The Telecom Regulatory Authority of India (TRAI) has issued recommendations on the introduction of virtual network operators (VNOs) into the Indian telecoms market. The regulator acknowledged that whilst VNOs could drive up penetration, minimise the digital divide, and increase competition, in some areas their arrival could prove more disruptive than beneficial. As such, the TRAI has recommended that a licensing framework for VNOs be drawn up to facilitate their introduction, adding that it: ‘is of the opinion that it’s best left to the market forces to determine the optimum business model with regards to VNOs.’ The watchdog is reluctant to use its powers to crowbar VNOs into the market, and has proposed that VNOs should begin operations only through ‘mutual agreement’ with network service operators (NSOs), commenting in a statement that: ‘The terms and conditions of sharing the infrastructure between the NSO and VNO are left to the market to determine.’
The regulator also made it clear that VNOs should not be limited to the mobile segment, suggesting a broader remit, including wireline and broadband networks and stretching to include the installation and operation of their own last-mile infrastructure. ‘In the converging digital environment, where the boundaries between voice, data and video are blurring,’ the TRAI noted, ‘it would be unnecessarily restrictive to confine the services of VNOs to any particular service segment.’ Under the regulator’s proposals, a separate category of licence would be introduced for VNOs, with permissions lasting for ten years and renewable for ten years at a time. Further, there should be no restriction on the number of VNOs per licensing area and VNOs should be permitted to set up their own network equipment, provided there is no requirement of interconnection with other NSOs.

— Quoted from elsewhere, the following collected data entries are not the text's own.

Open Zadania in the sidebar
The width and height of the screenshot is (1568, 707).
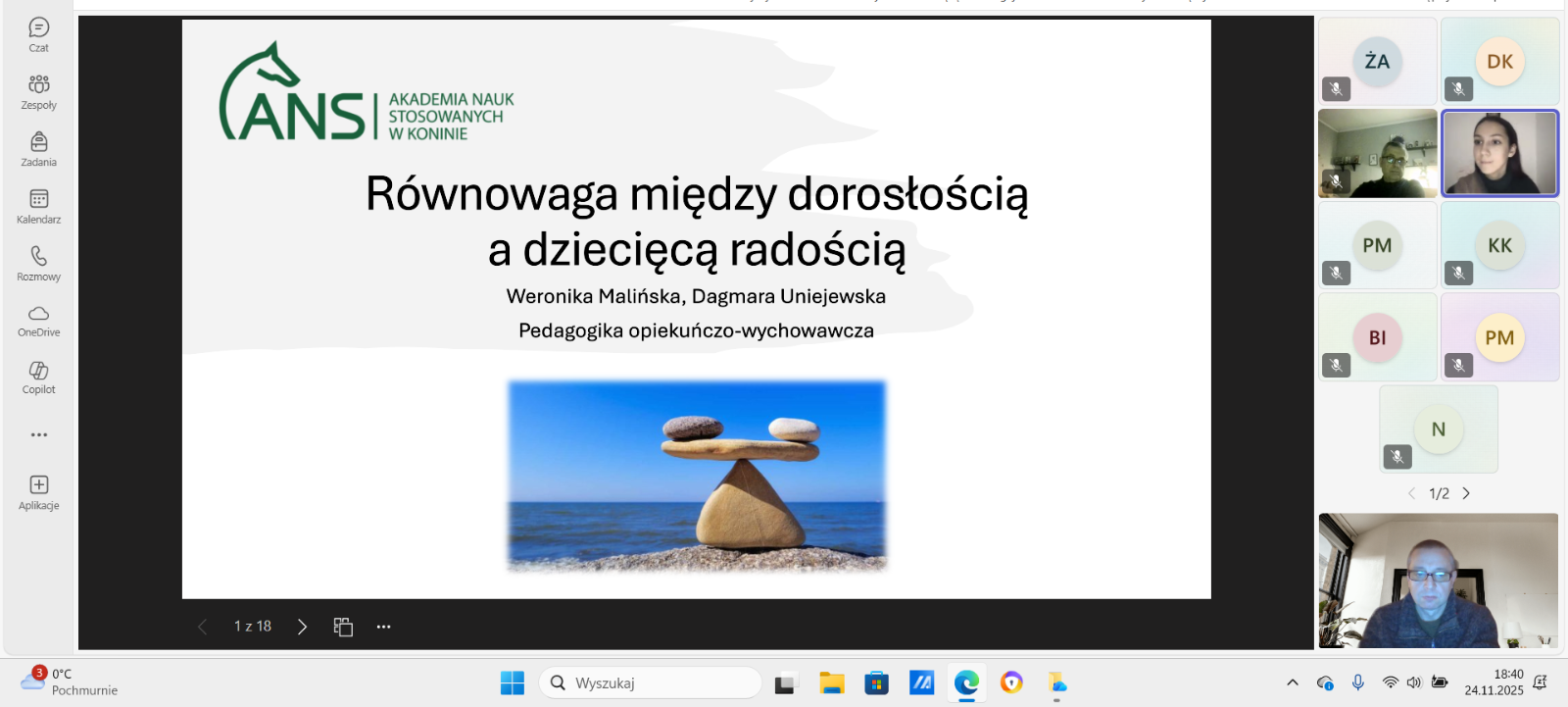38,148
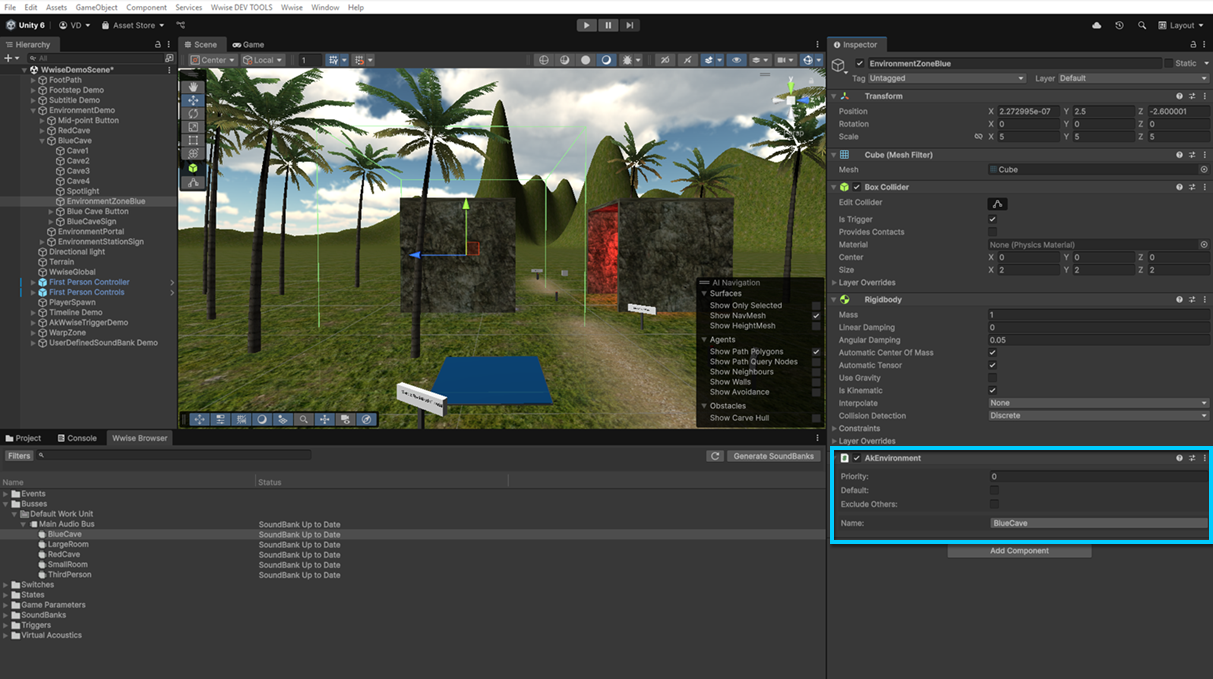This screenshot has width=1213, height=679.
Task: Click the Inspector lock icon
Action: 1192,45
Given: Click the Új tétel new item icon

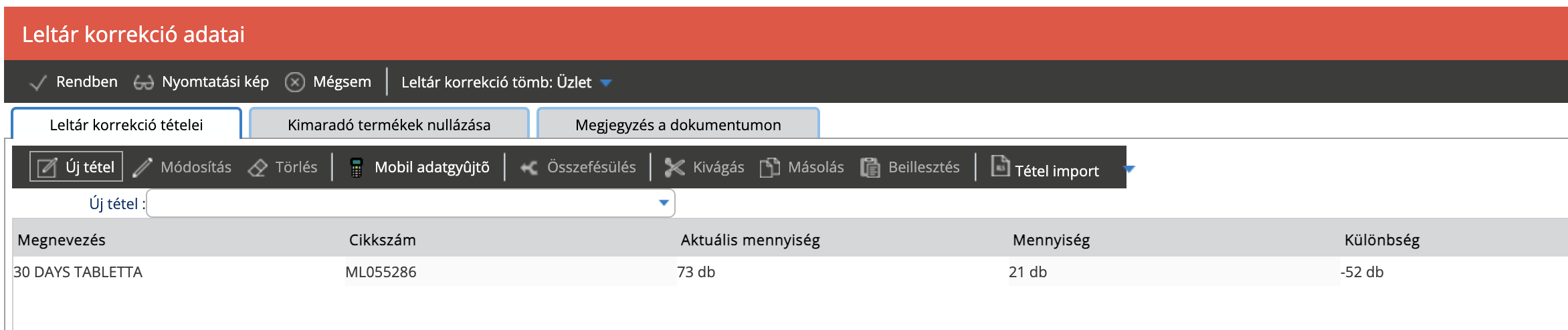Looking at the screenshot, I should [46, 168].
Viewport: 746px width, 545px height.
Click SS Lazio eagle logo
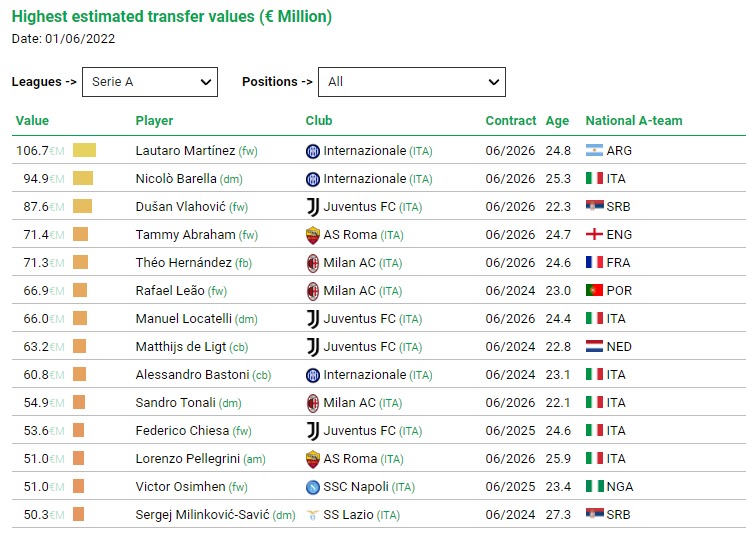[313, 515]

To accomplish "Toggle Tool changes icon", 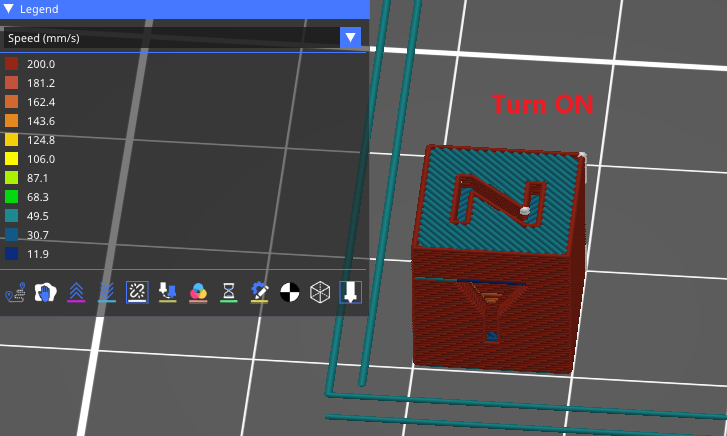I will (168, 292).
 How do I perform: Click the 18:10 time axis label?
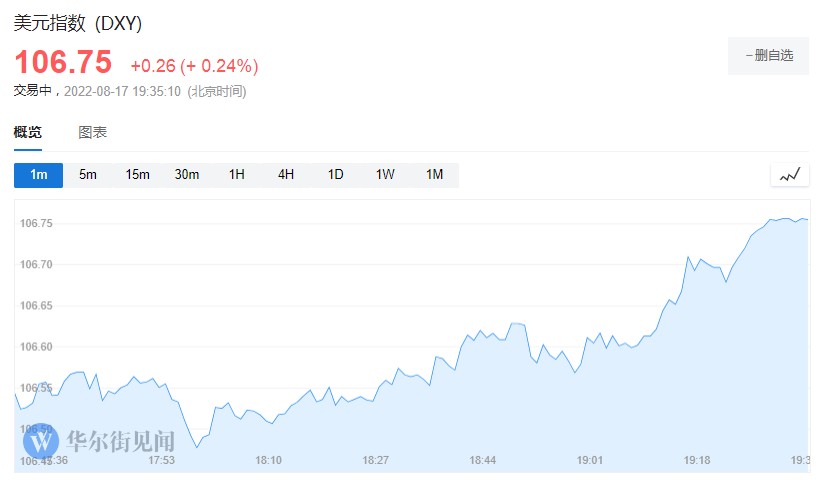[269, 461]
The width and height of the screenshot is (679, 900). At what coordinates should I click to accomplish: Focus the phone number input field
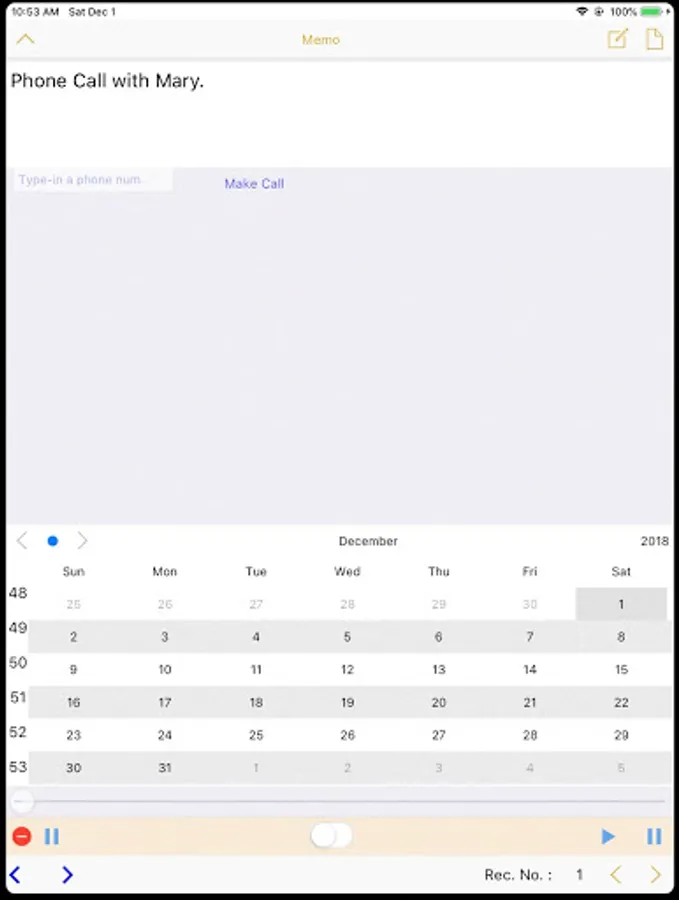click(90, 180)
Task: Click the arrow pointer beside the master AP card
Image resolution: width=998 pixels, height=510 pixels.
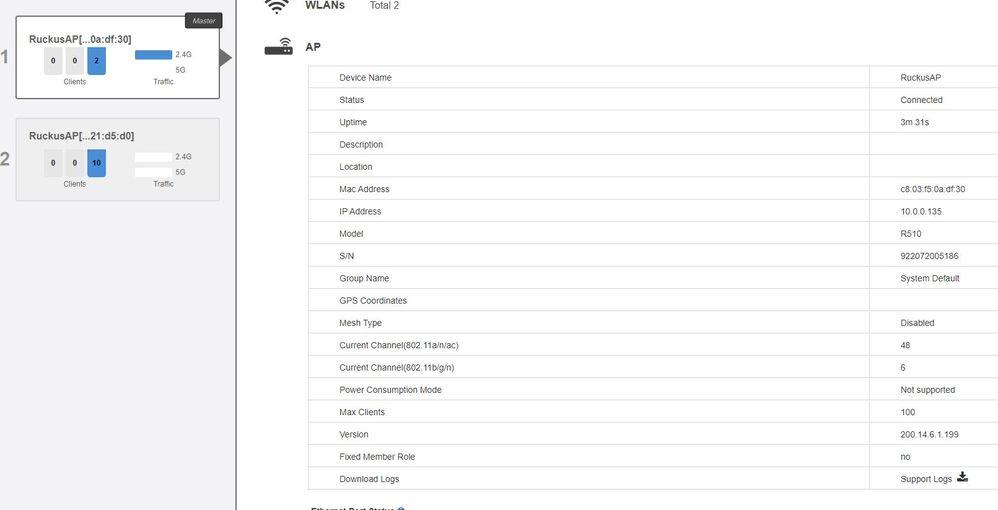Action: pos(225,58)
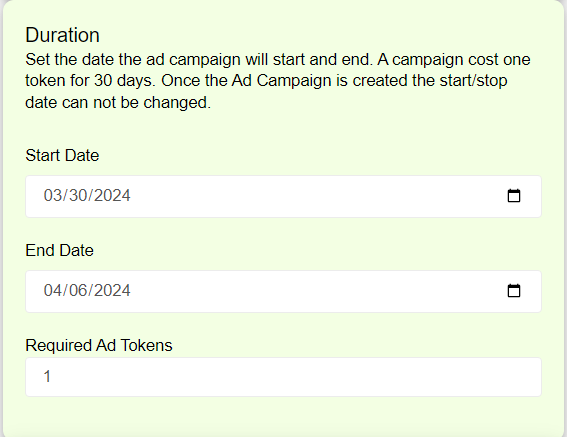Image resolution: width=567 pixels, height=437 pixels.
Task: Click the phrase "date can not be changed"
Action: 118,102
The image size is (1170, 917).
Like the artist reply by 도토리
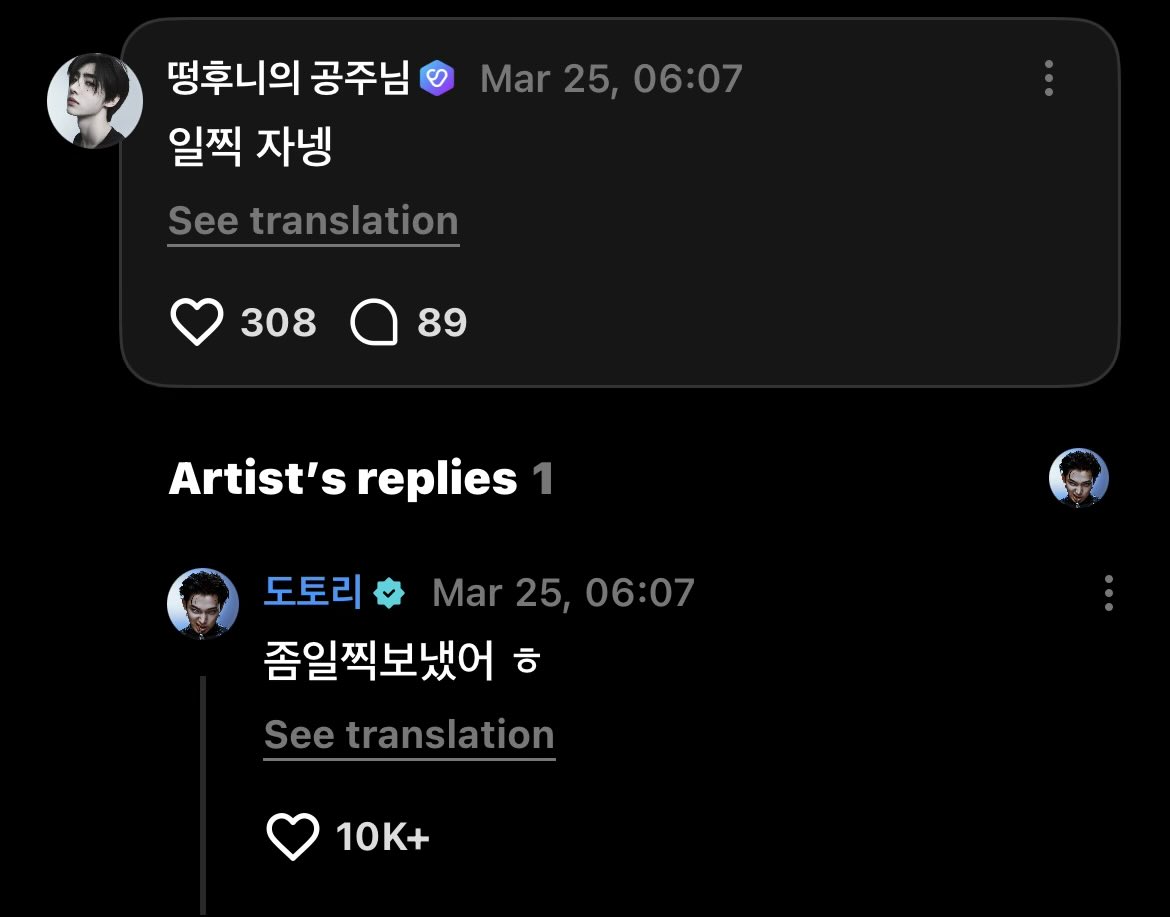[x=292, y=837]
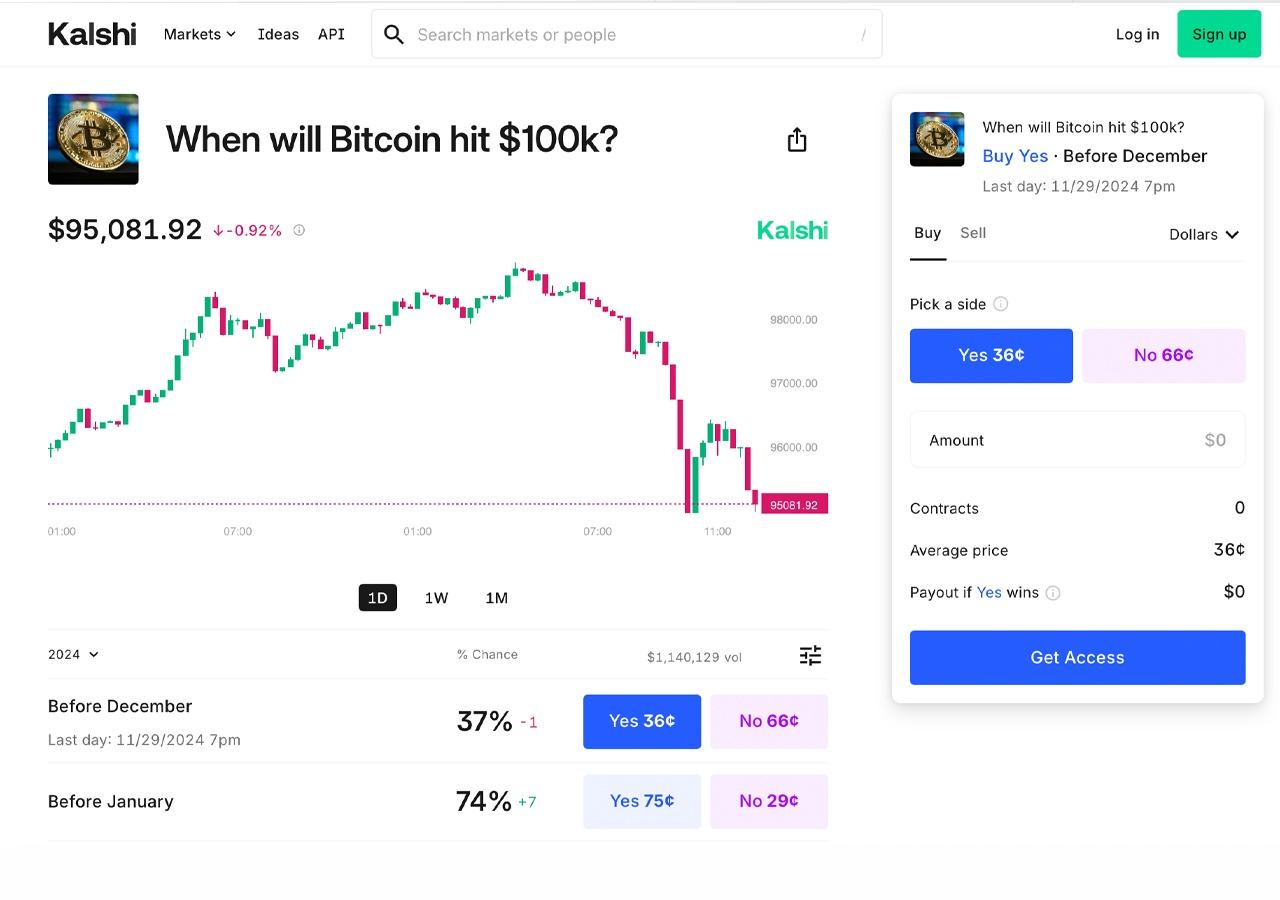Viewport: 1280px width, 900px height.
Task: Click the Payout if Yes wins info icon
Action: (x=1052, y=593)
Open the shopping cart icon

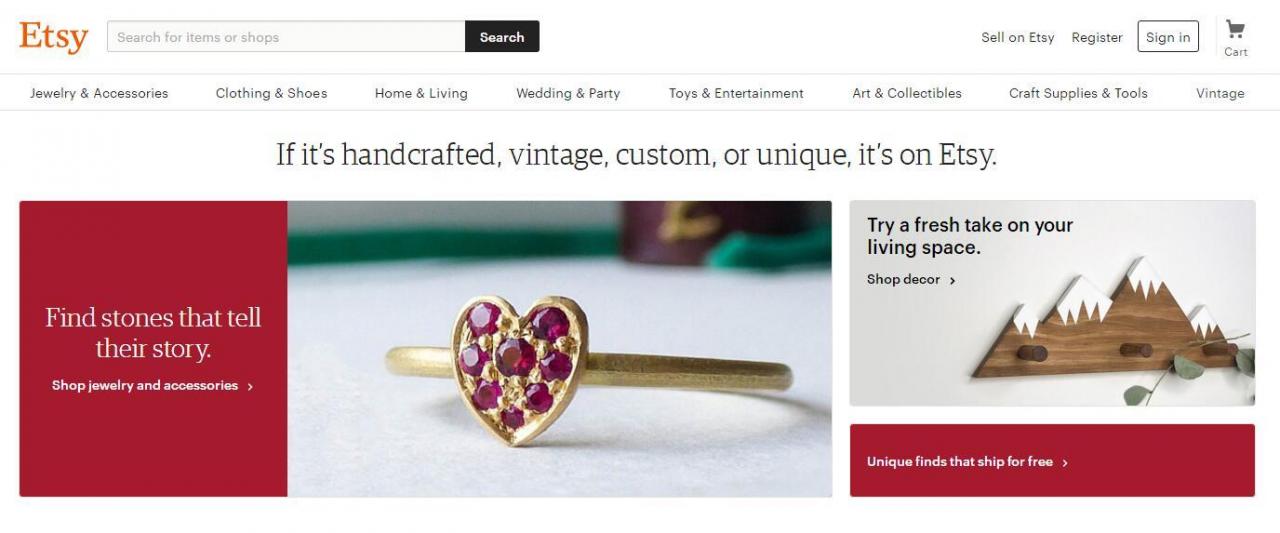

In its recommendations, the TRAI outlined several areas where the introduction of VNOs could provide a net benefit, noting that the wireline segment is dominated by state-owned telcos Bharat Sanchar Nigam Ltd (BSNL) and Mahanagar Nigam Telephone Ltd (MTNL) – both of which said they had unutilised capacity on their networks and were open to sharing access to their infrastructure – whilst of the 443 licensed internet service providers (ISPs), the top ten operators had a combined market share of 98%. As a result of the limitations of competition in these sectors, the rural/urban digital divide remained stark, with teledensity in cities reaching 149% at end-February 2015, compared to 47% in the countryside. Advocates for the introduction of VNOs told the TRAI as part of the consultation process that ‘VNOs are likely to invest in less competitive areas where NSO have not ventured,’ which would, in turn ‘increase the rural teledensity and broadband penetration in such areas.’